Emil Appolus (born 10 March 1935 in Vaalgras, Karas Region - died 28 May 2005 in Keetmanshoop) was a Namibian politician and businessperson. Living in Cape Town, Appolus was part of early discussions on Namibian independence. In 1957, Appolus became a founding member of the Ovamboland People's Congress, the forerunner to the current ruling party, SWAPO. When the OPC merged to create SWANU, Appolus, Sam Nujoma and Fanuel Kozonguizi were three of the five members of the executive committee.

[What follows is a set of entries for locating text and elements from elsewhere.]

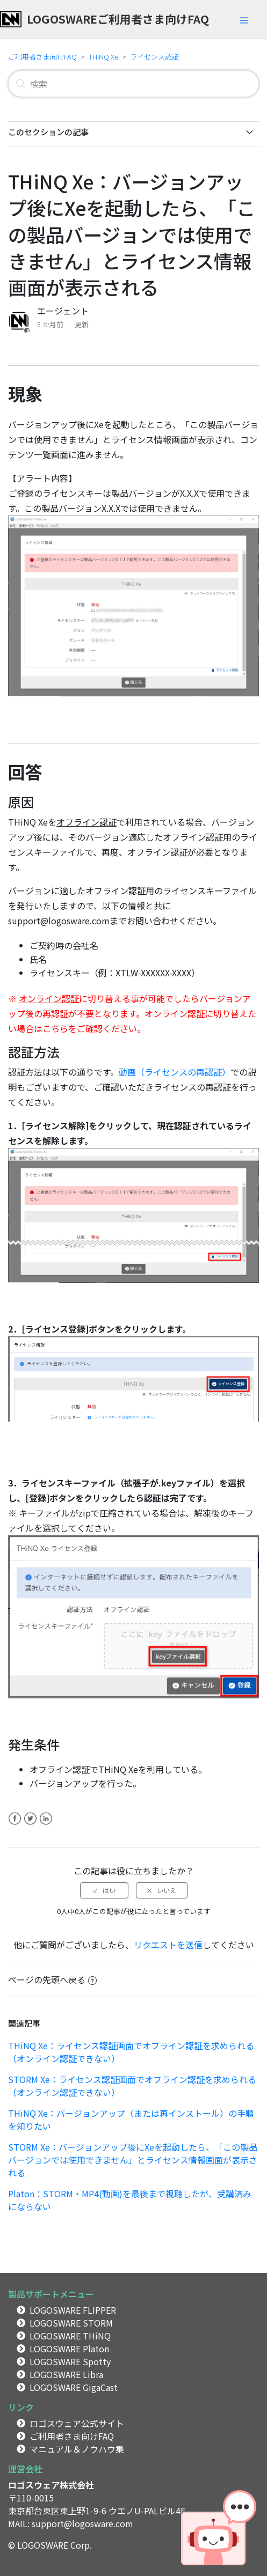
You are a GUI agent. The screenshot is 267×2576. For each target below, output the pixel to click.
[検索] (133, 83)
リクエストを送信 (168, 1944)
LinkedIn (46, 1825)
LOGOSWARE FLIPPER (73, 2309)
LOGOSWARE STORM (71, 2322)
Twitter (30, 1825)
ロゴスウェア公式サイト (77, 2423)
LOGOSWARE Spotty (70, 2361)
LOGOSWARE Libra (66, 2374)
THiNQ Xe (103, 56)
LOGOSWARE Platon (69, 2348)
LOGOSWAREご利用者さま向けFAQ (118, 19)
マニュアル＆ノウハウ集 (77, 2448)
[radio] (104, 1890)
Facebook (14, 1825)
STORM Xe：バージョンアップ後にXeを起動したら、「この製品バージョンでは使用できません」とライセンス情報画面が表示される (132, 2159)
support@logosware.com (82, 2523)
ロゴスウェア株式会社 (51, 2484)
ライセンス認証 (154, 56)
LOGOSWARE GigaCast (74, 2387)
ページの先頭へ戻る (52, 1979)
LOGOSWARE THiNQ (70, 2335)
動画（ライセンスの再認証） (174, 1071)
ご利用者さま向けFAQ (42, 56)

He authored the OPC's constitution as well as the first Black newspaper in Namibia, The South West News (Afrikaans Die Suidwes Nuus). The South West News was later banned for nationalistic content. After involvement in the 1960-65 Congo Crisis, Appolus ended up in Northern Rhodesia (now Zambia), where he was deported to Pretoria, South Africa for illegally leaving the country. After receiving bail, Appolus fled to Bechuanaland (now Botswana) en route to Tanganyika (now Tanzania). Appolus was the first SWAPO representative in Cairo, an important position for drawing support for national liberation. In 1969, Appolus was sent to represent SWAPO at the United Nations.
Break with SWAPO
Appolus, along with Andreas Shipanga and others, broke with SWAPO during the 1975-76 SWAPO crisis. Beginning in 1975, he led the Namibia Democratic Party. Returning to Namibia in 1978, Appolus became an early member of SWAPO-D. From 1985-89, SWAPO-D was part of a Transitional Government of National Unity and Appolus was a member of the National Assembly. However, the TNUG and SWAPO-D were unpopular and SWAPO-D did not earn a seat in the first national elections in Namibian history, held in 1989.
Appolus retired from politics following the disbandment of SWAPO-D in 1989. He became a businessperson and at one time owned a fishing company.